Lelaki itu rela menjajakan subsidi selama satu semester dari kampus untuk membeli CCTV buatan yang sangat sederhana. Pernah mengalami hal serupa membuatnya bisa mengira-ngira ke mana arah angin akan berada. Ia sudah memprediksi kelakuan Doni akan seperti ini. Siapa sangka, anak yang paling mendapat keuntungan itu melakukan kesalahan berulang.

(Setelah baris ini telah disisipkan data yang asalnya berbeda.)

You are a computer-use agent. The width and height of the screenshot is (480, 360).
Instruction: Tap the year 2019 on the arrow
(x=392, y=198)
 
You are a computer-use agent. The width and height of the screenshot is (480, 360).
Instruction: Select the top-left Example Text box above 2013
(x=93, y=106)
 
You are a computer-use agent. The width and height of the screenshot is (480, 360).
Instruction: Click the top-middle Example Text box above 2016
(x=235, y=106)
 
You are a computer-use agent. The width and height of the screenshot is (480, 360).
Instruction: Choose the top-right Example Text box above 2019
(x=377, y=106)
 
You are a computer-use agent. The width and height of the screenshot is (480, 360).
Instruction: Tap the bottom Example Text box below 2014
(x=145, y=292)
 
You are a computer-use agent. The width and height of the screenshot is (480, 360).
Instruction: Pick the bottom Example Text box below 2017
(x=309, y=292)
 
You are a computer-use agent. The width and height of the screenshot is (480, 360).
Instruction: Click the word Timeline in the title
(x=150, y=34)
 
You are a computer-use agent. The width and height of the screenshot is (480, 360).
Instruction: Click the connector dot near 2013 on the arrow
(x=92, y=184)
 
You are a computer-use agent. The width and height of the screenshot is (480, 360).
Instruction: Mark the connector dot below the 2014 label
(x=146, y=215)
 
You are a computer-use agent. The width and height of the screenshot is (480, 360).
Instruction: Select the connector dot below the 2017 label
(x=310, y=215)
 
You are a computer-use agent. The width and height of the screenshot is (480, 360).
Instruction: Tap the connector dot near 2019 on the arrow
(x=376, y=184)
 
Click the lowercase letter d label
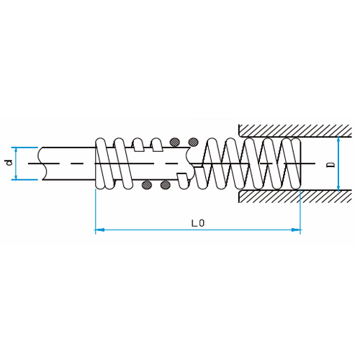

"Bener-bener si Doni. Luis juga. Sejauh ini cuma Sam yang keliatan diem," ucap Ari setelah menutup video yang diputar.

"Belum tentu, Bang. Sam yang paling pintar di antara mereka."

"Seharusnya sebagai yang paling tau, dia bisa lebih hati-hati lagi."

"Mereka udah hati-hati, Bang Ari aja yang nggak kira-kira idenya."

Ari sedikit tertawa, senang mendapat pujian. "Kalau lo udah gede, pertemanan lo makin luas, dan keliaran lo makin bermacam-macam, Ram."

"Iya, deh. Terus, apa lagi rencana lo, Bang?"

"Lo nggak perlu mikirin itu. Besok, lo nggak usah sekolah. Istirahat aja di rumah. Lagian, mereka pasti ganggu lo lagi, kan."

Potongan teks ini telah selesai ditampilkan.